| . | 10/12/2009
Wishful Drinking
By: Eugene Paul

Carrie Fisher Photo by Joan Marcus
Say what you will about Carrie Fisher, she’s said it all already, louder, cleverer, wittier and much worse, up there on the stage, night after night or strolling down in the audience sprinkling ersatz stardust, a perfect metaphor for her far from perfect life. The only thing missing is a very long clothes line on which she hangs all the dirty linen – and polyester – from adorable childhood to much larger than desired middle age. Carrie lets it all hang out and makes you want to hang with her because she’s so goddam funny and a helluva performer as she stomps all over the clay feet of many an idol, all of them tangled up on the crass-cross webbing of family and friends, very intimate friends. One of Carrie’s achingly amusing demonstrations is her explication of relationships among a welter of familiar faces displayed on a large lecture board so that we do not miss a thing as she tries to establish that the child of one set of marriages may be related to the child of still another of the Fisher connected marriages. Or not. It’s beyond complicated, it’s hilarious, and a good dose of vicious, the kind we love so to dwell on. Carrie obviously can take it and, baby, can she dish sit out. She might well have called her show “Dishful Winking”. (There. I’m glad I said it.)
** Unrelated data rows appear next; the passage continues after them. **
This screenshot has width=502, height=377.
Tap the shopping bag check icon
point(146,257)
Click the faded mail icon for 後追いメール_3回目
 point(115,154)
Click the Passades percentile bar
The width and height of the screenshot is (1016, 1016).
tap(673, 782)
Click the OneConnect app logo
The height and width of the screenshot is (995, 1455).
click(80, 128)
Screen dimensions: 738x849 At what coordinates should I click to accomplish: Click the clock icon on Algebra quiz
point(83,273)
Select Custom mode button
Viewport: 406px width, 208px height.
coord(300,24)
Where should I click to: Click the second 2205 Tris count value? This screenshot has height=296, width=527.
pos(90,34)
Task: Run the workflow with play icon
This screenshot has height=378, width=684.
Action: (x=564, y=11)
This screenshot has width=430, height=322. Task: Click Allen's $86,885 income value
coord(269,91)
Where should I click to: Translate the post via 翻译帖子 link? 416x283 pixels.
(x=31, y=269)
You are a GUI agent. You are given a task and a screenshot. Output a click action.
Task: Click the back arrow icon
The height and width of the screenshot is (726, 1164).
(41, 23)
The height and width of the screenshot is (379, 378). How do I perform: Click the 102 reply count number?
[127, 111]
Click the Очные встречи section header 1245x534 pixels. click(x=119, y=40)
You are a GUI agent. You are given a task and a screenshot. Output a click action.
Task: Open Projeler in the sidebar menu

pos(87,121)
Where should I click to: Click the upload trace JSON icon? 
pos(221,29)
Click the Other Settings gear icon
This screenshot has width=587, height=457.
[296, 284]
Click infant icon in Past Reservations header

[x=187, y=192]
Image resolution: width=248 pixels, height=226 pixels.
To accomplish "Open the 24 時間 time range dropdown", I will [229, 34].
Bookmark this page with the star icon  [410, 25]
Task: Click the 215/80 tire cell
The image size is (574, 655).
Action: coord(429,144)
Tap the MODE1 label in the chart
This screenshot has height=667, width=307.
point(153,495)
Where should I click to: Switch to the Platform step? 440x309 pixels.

Tony Taccone has directed Fisher in this opus since 2006, tweaked it over a national hopscotch of theaters and in the intervening years shined it until it gleams like a Tecla Pearl. From the moment Carries comes on (through a galaxy of Lucas inspired infinite, spacey stars straight out of Star Wars) she has the audience eating out of her hand, the one with which she sprinkles glittering motes and reams on the pates of all the audience members she can reach who don’t flinch away. And she’s off, recounting her drug and drink sodden life from the very moment of her birth. Even before. With such nice big illustrations. In fact, Alexander Nichols, who did the scenic, lighting and technical design, gets four deserved stars (which, in this show means bupkes) and a big kiss for his deftness and shtick. Did I say that there are dainty Jewish references throughout? Not that any dainty or non- dainty Jews will love them.
It’s a terrible blow to learn that George Lucas owns her image. But then, she reveals that Lucas made her take her bra off for Star Wars because of his certain knowledge that there aren’t ‘t any bras in space, one of those arcane factoids only a very few knew until Carrie let the cat out of the bag. (Hmm. Wrong image.) Among cascades of pithy revelations covering a wide spectrum of relatives as well as those less formally attached is the bit of lore about six year old Carrie being locked in her grandmother’s closet for misbehaving. After an hour, she asks her grandmother for some water. “Why?” “Because I’m all dry from spitting on your dresses and now I want to do your shoes.” With anecdotes like that to leaven revelations concerning stays in mental hospitals for bi-polar treatment, stays in rehab for drug addiction, stays in more rehab for alcoholic addiction, all spit out with the sturdiest of good cheer it is all but impossible to tear yourself away for fear of missing a single bon mot of her two hour catharsis, a venting like no other. One thing is absolutely clear: nobody could possible blackmail her. No, two things: she’s having a ball. So some of the skewering is angry as well as funny. Can’t blame her. Besides, isn’t it tastier that way? Goodness, she looks like such a well fed, harmless Westchester matron. With glitter on her face. Delicious.
Studio 54, 254 54th Street near 8th Avenue. Tickets: $31.50-$111.50. Tue-Sat 8 pm. Mats, Wed, Sat, Sun 2 pm.